Her choice is made. French-speaking North America is her Third Place .
And this seemed the right moment to relate some family history.
In the late 17th (or early 18th) century, one of our ancestors left Normandy for La Nouvelle France . His descendants settled in the region around Trois Rivières.
After some years in Québec, part of the family left Canada for Wisconsin in the United States . My great-grandmother, Celestine, was born in Rice Lake to a French-speaking family.
When Celestine married, she moved West with her husband to farm near the small village of Naches in the state of Washington . She had one child, a daughter named Rachel, who moved with her husband across the Cascade mountains to the city of Seattle where she had a daughter named Mary Lou.
Then, sometime in the last century, Mary Lou had her own daughter (the author of this blog). This daughter, when she grew up, married a man from France, moved back across the Atlantic and made her home in Paris .

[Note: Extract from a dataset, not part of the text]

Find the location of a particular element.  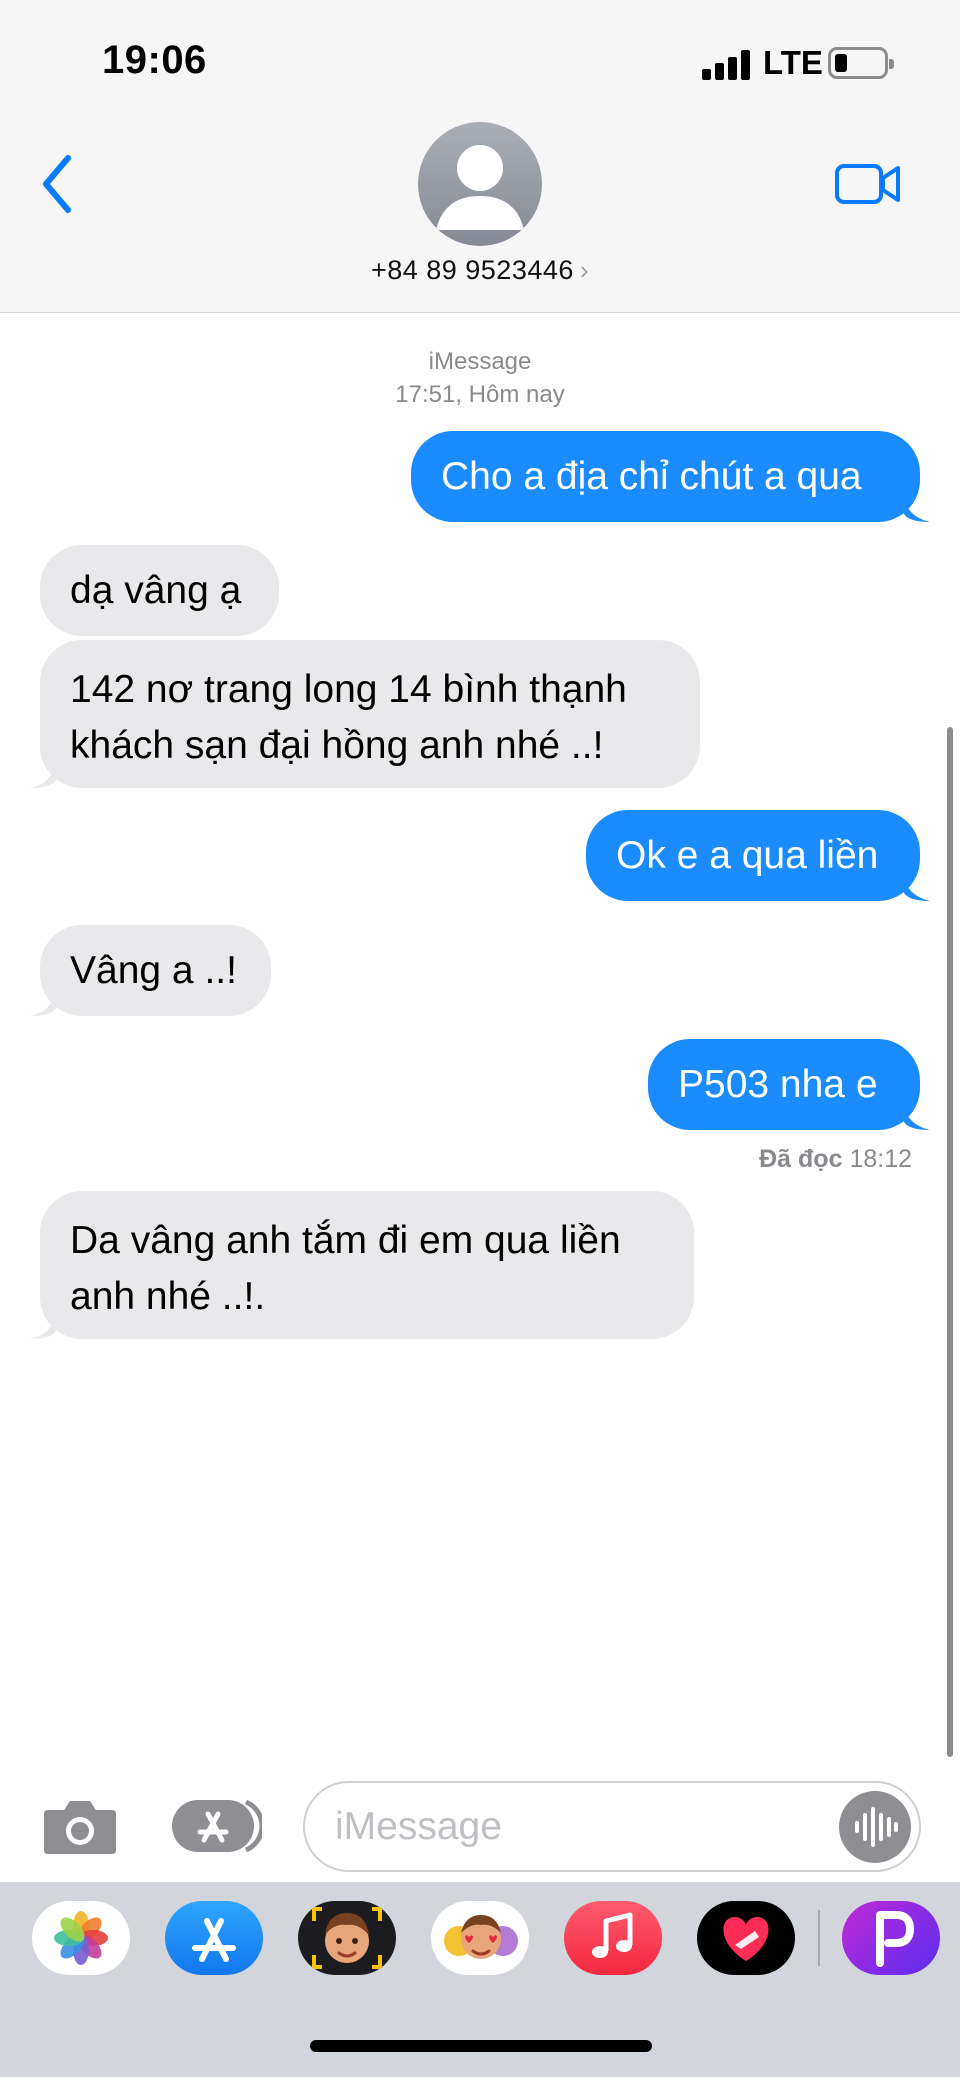

conversation-timestamp: 17:51, Hôm nay is located at coordinates (480, 394).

And now her Frenchling, this child of the 21st century, will cross the ocean and walk in a place where one of her French ancestors once came looking for a new life in a new world.
2 comments:
I’m surprised by the detail of your family story. I’m not sure to have so much from mine.
We could think that our decision is made by chance, actually not, the chance does not exist !
Everything we decide have a deep reason, even if we are not aware every time.
Every decision built the path of our life. And the way of our life make sense with our family story…
Hopefully, some tools exist to explore the unconscious path, that may be a good help !
Americans have a penchant for reinvention. We really do believe that we can start over any time we wish. But what we are, and our point of departure, depends on what came before.
I notice two patterns in the family history. The first is that we are nomads and that goes back to a pre-modern era. We were moving around in the 17th century. The second is that the family is very matriarchal (we tend to trace our line though the women) and we mostly marry "out" - out of our culture of origin or our religion.
I must have absorbed this as a child which may have made it easier for me to envision a life someone other than Seattle, Washington.